Monday, January 6, 2014

More from The Capitalism Papers

This link has another excerpt from TCP. I'll excerpt some of it below. It's reassuring to hear many of my previous forum and blog writings expressed through someone else. Bottom line: It will require us to get off our asses and work en masse to change government, and those representatives therein, to enact these policies.

"Some aspects of capitalism could be easily reformed, if only the laissez-faire, anti-government capitalist fundamentalists weren’t depositing gifts into the pockets of legislators. Regulations could be advanced to control pollution and resource use, to prevent banking excess, to stop the buying of all politicians and government, and to promote equity.
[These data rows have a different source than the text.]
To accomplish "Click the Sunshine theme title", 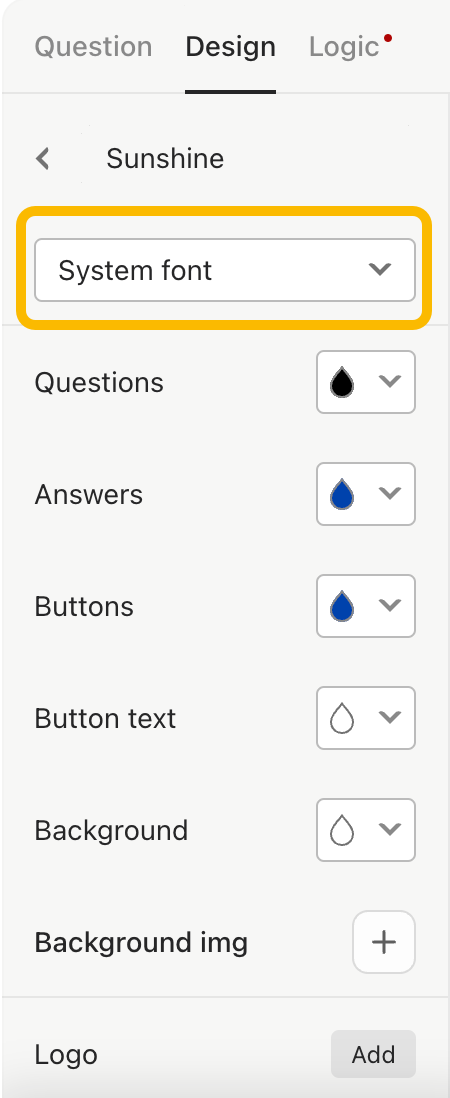I will [x=165, y=159].
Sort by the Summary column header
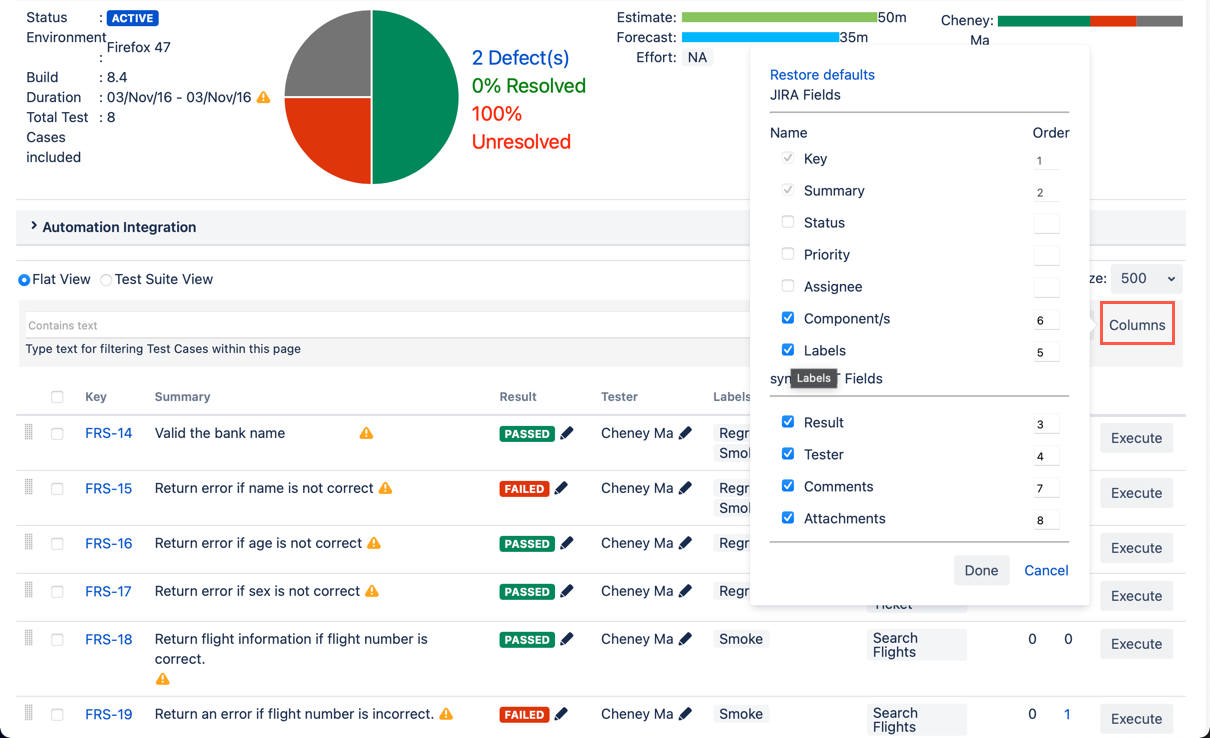 pos(182,397)
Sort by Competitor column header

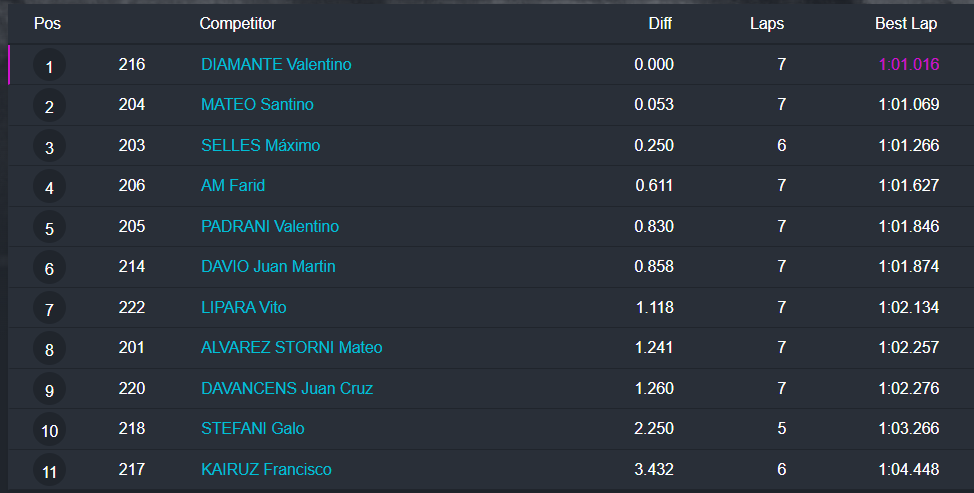tap(238, 23)
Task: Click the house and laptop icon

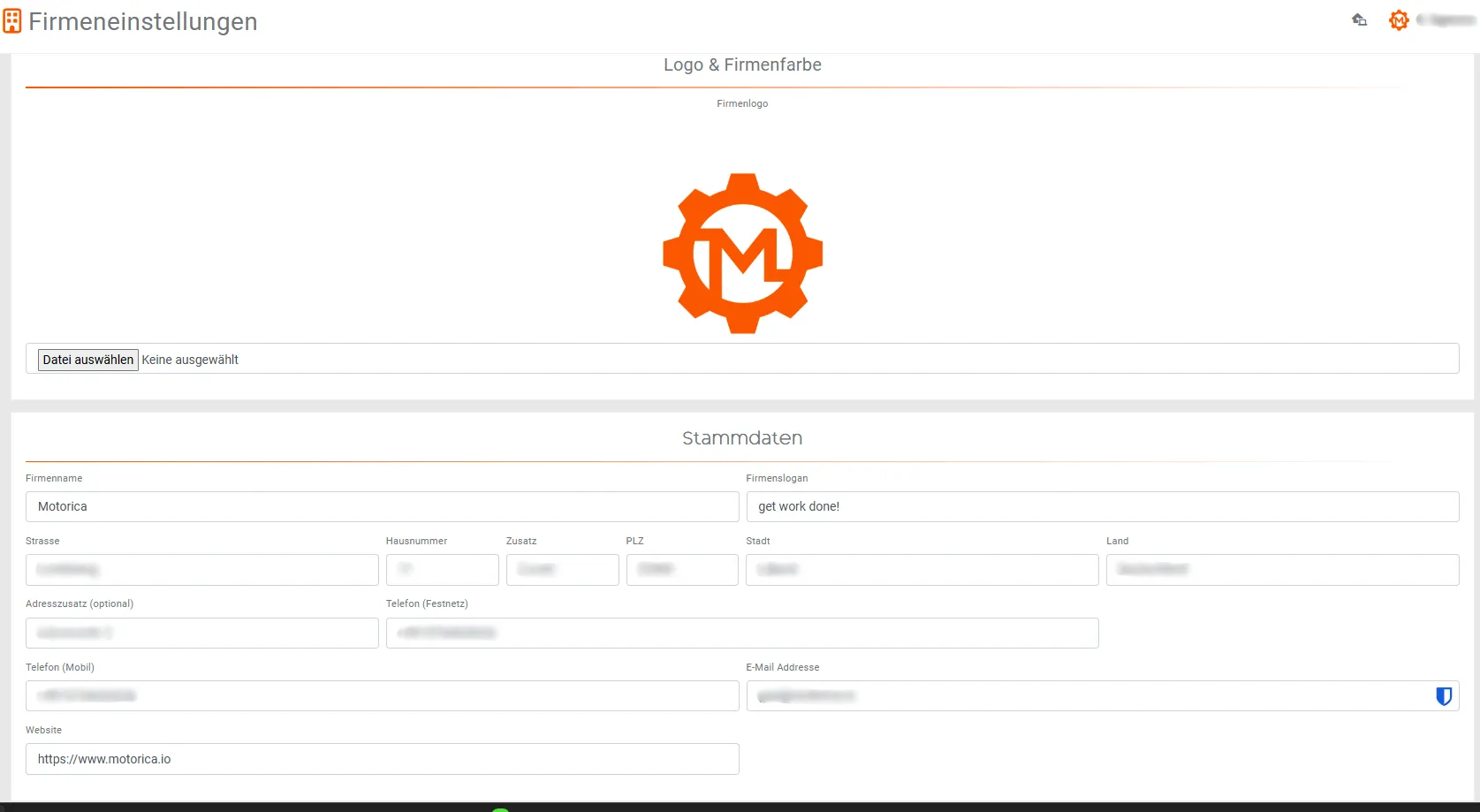Action: [x=1359, y=19]
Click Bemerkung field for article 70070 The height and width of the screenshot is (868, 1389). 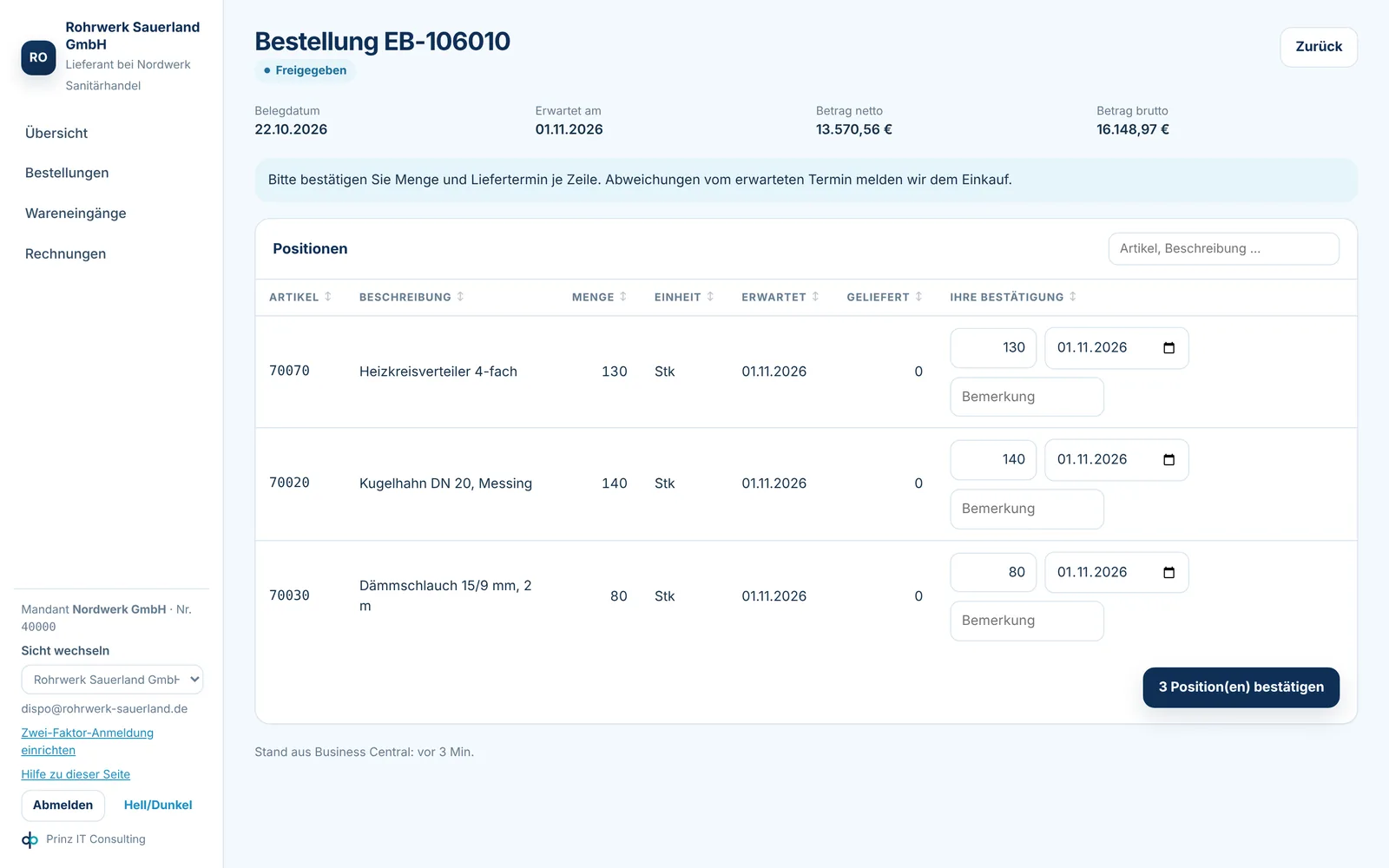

"Theoretically, we could quickly start mitigating inequity problems. We could require that the wealthy pay taxes at the same rate as the middle class, or at 'surplus wealth' rates (graduated rates that went as high as 90 percent) that rose from the presidencies of Franklin Roosevelt and Harry Truman through Dwight Eisenhower. We could/should have 'excess profits' taxes on corporations to cover their externalized costs, or their depletion of the public-resources commons. We could ban tax havens and the many subsidized tax rates on financial transactions and inheritance. We could establish maximum and minimum guaranteed income levels. We could place controls on salary ratios within corporations. That’s all good.


"We could have better guarantees for workers’ rights and better public services for everyone—health, education, transportation, childcare, elder care. We could prevent corporations from abandoning local communities and moving to China. And we could establish a new, more realistic relationship with the natural world, one based on equality, mutual dependence, and the full acknowledgment of limits.

"Those and a hundred others ideas are all doable by relatively simple acts of Congress and the President. Many other modern countries— like Norway, Sweden, Denmark, France, Germany, Italy, Spain, Iceland, and Japan—already enjoy many of those practices within their own versions of a kind of 'hybrid' economics, an active collaboration of capitalist and socialist visions that most of these countries call 'social democracy.' Of course, they have problems, too—some of them caused, actually, by U.S. deregulation of finance under Clinton and Bush II— but, according to friends in Europe and members of my own family who live in Scandinavia, as well as the statistics we cited in the last chapter, these countries are in far better shape than we are in terms of public satisfaction, economic balance, environmental awareness, levels of equality, quality of public discourse, freedom from ideological domination, willingness to adapt, and happiness.

"Unless there is an astonishing shift in political realities, or a massive uprising many times larger than the Occupy movement, viable changes would be incremental and politically unlikely. [...] What we can do right now is start discussing and creating alternative pathways, so we know what we agree on and what direction to start walking in. Hopefully each new path will fill with walkers and lead to others. Critical mass is the goal."